#### Task directions
The whole listing is to be repeated exactly. Add nothing.

---

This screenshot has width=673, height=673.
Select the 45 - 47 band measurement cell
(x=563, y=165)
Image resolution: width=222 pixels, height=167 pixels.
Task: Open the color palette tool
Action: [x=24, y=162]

---

#### Expected answer
This screenshot has width=673, height=673.
Select the 45 - 47 band measurement cell
(x=563, y=165)
Image resolution: width=222 pixels, height=167 pixels.
Task: Open the color palette tool
Action: [x=24, y=162]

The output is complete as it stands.